This page has been proofread, but needs to be validated.
FRANCIS THOMPSON
151

Of formally devotional poetry Francis Thompson has written little—"Ex Ore Infantium," the soaring, surging lines of "Assumpta Maria," and a few others. Yet through all his work the spiritual element is the one commanding, indubitable thing. And religion is more than an emotion to him: it is a philosophy. The mystery of pain and evil one finds acknowledged, not lightly, but through cataclysmic rending of the spirit; and a thousandfold more convincing, because of this wide-eyed out-look upon Life, is the poet's ultimate and persistent hold upon Faith. "If hate were none," he has somewhere dared to ask:

If hate were none, would love burn lowlier bright?
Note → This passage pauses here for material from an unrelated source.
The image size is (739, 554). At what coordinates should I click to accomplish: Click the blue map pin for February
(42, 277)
God's fair were guessed scarce but for opposite sin;
Yea, and His mercy, I do think it well,
Is flashed back from the brazen gates of Hell.
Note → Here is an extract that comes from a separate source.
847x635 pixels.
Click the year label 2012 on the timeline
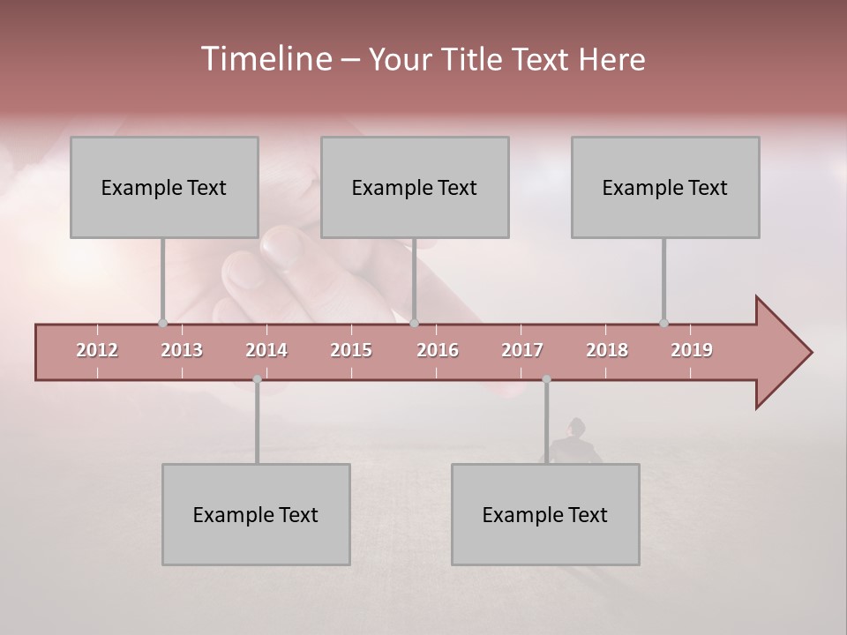tap(97, 351)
Throughout the mystical poems which form, then, so large a proportion of Thompson's work, there burns a most poignant message. It is the old, primal story of God and the soul, and one finds it thrilling with never-to-be-forgotten intensity in that magnificent ode, "The Hound of Heaven."
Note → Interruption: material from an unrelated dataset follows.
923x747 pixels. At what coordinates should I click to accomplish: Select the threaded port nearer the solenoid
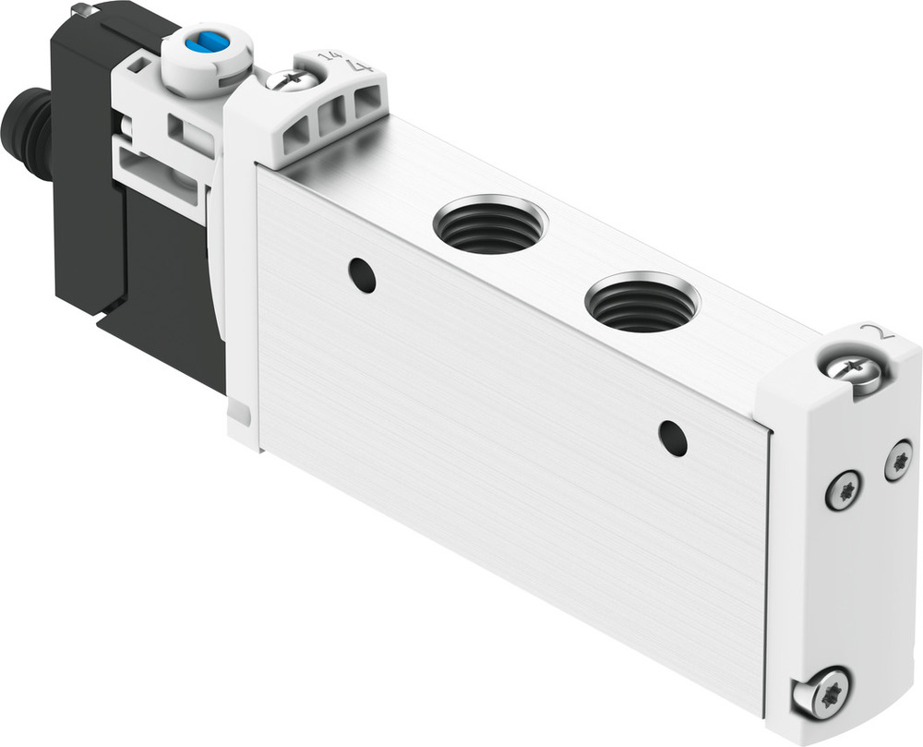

I fled Him, down the nights and down the days;
I fled Him, down the arches of the years;
I fled Him, down the labyrinthine ways
Of my own mind; and in the mist of tears
I hid from Him, and under running laughter.
Up vistaed hopes I sped;
And shot, precipitated
Adown Titanic glooms of chasmed fears,
From those strong Feet that followed, followed after.
But with unhurrying chase,
And unperturbéd pace,
Deliberate speed, majestic instancy,
They beat—and a Voice beat,
More instant than the Feet—
"All things betray thee, who betrayest Me."